The Skrags are another more subtle failure. They were not a failure in that their modifications were successful in their primary intent. The problem arose in the secondary mods. Those overly aggressive characteristics were initially exaggerated to antisocial levels by treating them as separate from humanity. The way these people's following generations were raised exaggerated those very antisocial characteristics. They continued to believe they were separated from humanity by those very characteristics.

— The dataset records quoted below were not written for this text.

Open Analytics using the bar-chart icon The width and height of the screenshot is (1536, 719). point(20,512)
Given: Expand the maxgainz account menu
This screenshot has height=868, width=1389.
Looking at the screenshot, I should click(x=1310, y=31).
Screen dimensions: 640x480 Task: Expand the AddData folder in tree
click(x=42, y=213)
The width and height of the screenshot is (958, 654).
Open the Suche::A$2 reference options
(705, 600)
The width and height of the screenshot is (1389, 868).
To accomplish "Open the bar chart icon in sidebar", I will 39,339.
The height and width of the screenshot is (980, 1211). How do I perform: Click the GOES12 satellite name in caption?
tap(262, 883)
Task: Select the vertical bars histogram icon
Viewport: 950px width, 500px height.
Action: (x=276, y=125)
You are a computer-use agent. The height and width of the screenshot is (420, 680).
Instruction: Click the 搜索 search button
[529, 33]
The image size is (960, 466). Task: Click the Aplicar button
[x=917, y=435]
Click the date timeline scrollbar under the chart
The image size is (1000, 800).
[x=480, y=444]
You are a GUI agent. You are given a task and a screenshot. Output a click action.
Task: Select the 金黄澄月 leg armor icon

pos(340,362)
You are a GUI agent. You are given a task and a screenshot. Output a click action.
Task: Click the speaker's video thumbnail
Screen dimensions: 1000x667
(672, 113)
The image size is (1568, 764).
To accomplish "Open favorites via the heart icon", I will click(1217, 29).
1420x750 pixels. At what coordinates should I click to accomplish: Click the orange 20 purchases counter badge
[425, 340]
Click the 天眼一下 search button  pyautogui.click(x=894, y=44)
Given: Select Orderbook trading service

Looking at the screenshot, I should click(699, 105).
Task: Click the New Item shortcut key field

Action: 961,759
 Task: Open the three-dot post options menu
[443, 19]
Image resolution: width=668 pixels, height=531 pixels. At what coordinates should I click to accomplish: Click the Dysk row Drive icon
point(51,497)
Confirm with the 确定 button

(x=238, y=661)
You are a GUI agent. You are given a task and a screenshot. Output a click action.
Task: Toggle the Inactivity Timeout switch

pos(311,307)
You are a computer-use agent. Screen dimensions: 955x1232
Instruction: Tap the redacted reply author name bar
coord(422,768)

Honor might well have that same aggressiveness, but was able to incorporate it well primarily because she was treated as a treasured child, not some biology experiment or amoral inhuman predator that simply looks human.

All in all, the second part of the question is more likely to ruffle Beowulfian feathers. Sure, experimenting with the human genome is ok, so long as you treat the subject of those experiments as though they are the human beings they truly are. Limit the risks to reduce the potential cost to the subject of experimentation by limiting the degree of change to the genome. The Beowulf Code of Bioethics is merely Beowulf's best reasoned guideline to avoid ignoring the humanity of experimenting with the human genome.